For each line of the data below that holds "screenshot", copy the line.

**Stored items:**
┄┄┄┄┄┄┄┄┄┄┄┄┄┄┄┄┄┄┄┄
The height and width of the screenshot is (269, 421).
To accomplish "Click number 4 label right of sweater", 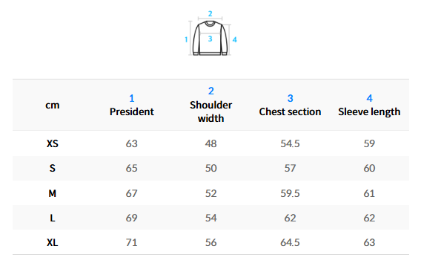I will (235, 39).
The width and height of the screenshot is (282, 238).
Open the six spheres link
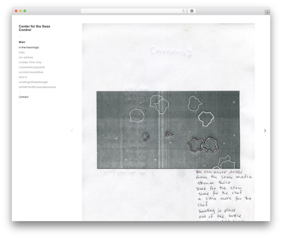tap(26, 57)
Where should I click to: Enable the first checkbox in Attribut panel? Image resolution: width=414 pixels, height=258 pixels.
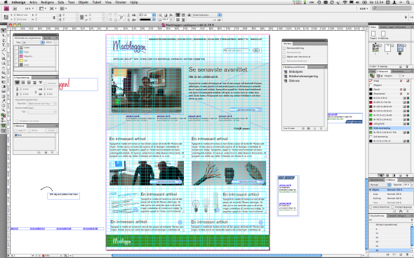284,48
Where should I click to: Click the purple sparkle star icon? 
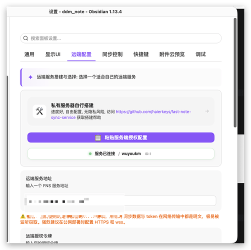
┄┄┄┄┄┄┄┄┄┄┄┄┄┄┄┄┄┄┄┄
**Output for this exercise:**
The height and width of the screenshot is (269, 421).
The width and height of the screenshot is (282, 238).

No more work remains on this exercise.